Besides, a level of trust is required in an online (Social Media) environment. Therefore, trust is an essential factor for those consumers that purchase through online (Van der Heijden, Verhagen and Creemers, 2003). Trust is in a doubt state and arises when the shop/brand is unknown, the quality of the product is unknown. Therefore, the performances of the products might be unknown as well (Van der Heijden, Verhagen and Creemers, 2003).

Generically, the consumer's purchase decision will be to buy the most preferred brand.

However, two factors can influence and come between the purchase intention and the purchase decision (Kotler and Armstrong, 2016)

1. Attitudes of others: If a close person suggests something to the consumer then the probabilities are higher that the consumer will buy what was advised (Kotler and Armstrong, 2016).
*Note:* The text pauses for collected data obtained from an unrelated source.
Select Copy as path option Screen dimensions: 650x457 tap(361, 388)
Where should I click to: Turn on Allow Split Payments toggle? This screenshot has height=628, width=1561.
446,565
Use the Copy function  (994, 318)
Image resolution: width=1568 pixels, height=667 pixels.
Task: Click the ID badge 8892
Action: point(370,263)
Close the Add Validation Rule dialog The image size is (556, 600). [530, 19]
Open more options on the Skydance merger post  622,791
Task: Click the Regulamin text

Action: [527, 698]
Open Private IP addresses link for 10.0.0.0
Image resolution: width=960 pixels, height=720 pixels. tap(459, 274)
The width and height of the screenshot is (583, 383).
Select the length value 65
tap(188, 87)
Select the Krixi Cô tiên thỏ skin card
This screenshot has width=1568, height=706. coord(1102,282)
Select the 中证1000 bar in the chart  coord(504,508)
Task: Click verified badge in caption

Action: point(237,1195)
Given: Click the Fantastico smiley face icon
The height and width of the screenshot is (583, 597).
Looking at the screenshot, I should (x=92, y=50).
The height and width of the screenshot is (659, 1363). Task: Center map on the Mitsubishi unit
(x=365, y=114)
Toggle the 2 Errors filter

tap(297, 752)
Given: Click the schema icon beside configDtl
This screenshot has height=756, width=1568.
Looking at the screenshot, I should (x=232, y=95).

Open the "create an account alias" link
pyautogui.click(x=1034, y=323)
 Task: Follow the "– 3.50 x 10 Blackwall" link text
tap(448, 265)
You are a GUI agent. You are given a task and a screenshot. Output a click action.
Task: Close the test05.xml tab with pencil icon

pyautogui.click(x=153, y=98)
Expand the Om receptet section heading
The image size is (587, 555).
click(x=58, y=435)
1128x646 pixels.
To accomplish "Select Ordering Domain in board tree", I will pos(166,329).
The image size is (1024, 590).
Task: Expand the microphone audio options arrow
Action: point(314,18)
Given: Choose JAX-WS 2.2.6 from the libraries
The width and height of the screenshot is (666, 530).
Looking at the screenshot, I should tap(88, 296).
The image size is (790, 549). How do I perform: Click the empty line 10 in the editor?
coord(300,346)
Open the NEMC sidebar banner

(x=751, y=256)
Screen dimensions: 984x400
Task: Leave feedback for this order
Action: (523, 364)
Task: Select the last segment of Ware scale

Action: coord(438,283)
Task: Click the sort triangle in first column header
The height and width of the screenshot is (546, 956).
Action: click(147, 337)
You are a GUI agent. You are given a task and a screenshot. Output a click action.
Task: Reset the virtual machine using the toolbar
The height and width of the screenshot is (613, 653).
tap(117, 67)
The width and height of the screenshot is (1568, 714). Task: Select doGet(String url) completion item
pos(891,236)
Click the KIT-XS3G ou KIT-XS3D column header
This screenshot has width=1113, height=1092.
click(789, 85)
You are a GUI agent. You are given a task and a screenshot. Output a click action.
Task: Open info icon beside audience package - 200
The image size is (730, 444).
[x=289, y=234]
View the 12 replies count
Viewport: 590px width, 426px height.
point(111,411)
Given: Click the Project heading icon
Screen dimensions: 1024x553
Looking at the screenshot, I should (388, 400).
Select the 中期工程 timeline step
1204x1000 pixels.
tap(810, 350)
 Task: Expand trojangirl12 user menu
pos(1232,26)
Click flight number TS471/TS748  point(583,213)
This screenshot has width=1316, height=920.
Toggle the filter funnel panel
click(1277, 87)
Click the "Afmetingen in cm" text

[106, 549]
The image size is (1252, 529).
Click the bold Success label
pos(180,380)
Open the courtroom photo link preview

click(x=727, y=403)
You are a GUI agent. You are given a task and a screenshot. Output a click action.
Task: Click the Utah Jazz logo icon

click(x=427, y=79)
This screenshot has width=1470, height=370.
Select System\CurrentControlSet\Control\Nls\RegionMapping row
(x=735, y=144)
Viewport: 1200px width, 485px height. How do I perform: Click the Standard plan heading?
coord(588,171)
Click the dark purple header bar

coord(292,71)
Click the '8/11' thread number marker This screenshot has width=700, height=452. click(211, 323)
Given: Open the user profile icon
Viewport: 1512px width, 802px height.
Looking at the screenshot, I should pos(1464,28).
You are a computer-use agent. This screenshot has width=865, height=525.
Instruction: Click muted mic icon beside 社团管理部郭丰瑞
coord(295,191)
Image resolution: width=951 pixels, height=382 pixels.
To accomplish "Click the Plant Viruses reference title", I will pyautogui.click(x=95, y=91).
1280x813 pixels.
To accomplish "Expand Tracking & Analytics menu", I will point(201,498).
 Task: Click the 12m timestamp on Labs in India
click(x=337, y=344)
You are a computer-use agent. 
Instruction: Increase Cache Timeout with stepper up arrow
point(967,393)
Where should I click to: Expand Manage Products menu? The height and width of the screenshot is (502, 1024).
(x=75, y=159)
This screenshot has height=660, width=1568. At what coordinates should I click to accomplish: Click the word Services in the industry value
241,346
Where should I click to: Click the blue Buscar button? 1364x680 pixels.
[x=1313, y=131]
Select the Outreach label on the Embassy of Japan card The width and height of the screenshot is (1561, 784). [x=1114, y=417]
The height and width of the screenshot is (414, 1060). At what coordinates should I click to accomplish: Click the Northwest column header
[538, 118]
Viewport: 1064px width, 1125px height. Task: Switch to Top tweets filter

2. Unexpected situational factors: Consumers may form a purchase intention based on factors of expectations such as expected price, expected prices and expected product benefits. However, unexpected circumstances can change the purchase decision. Therefore, purchase intentions not always result in actual purchase choice (Kotler and Armstrong, 2016).

Kotler and Armstrong (2014, p.154), Figure 7 describes the different stages of the decision-making process of customers. It consists of five different stages. First, is where consumers have a need for recognition. Second, the consumer pursues an information research based on their needs and desire. Third, after gathering much information, perhaps multiple products, the consumer evaluates the various alternatives getting closer to a purchase decision. Fourth, the customer makes a purchase decision, which might or might not affect by unexpected situational factors as mention before. The last stage, the consumer, can act on post-purchase decisions.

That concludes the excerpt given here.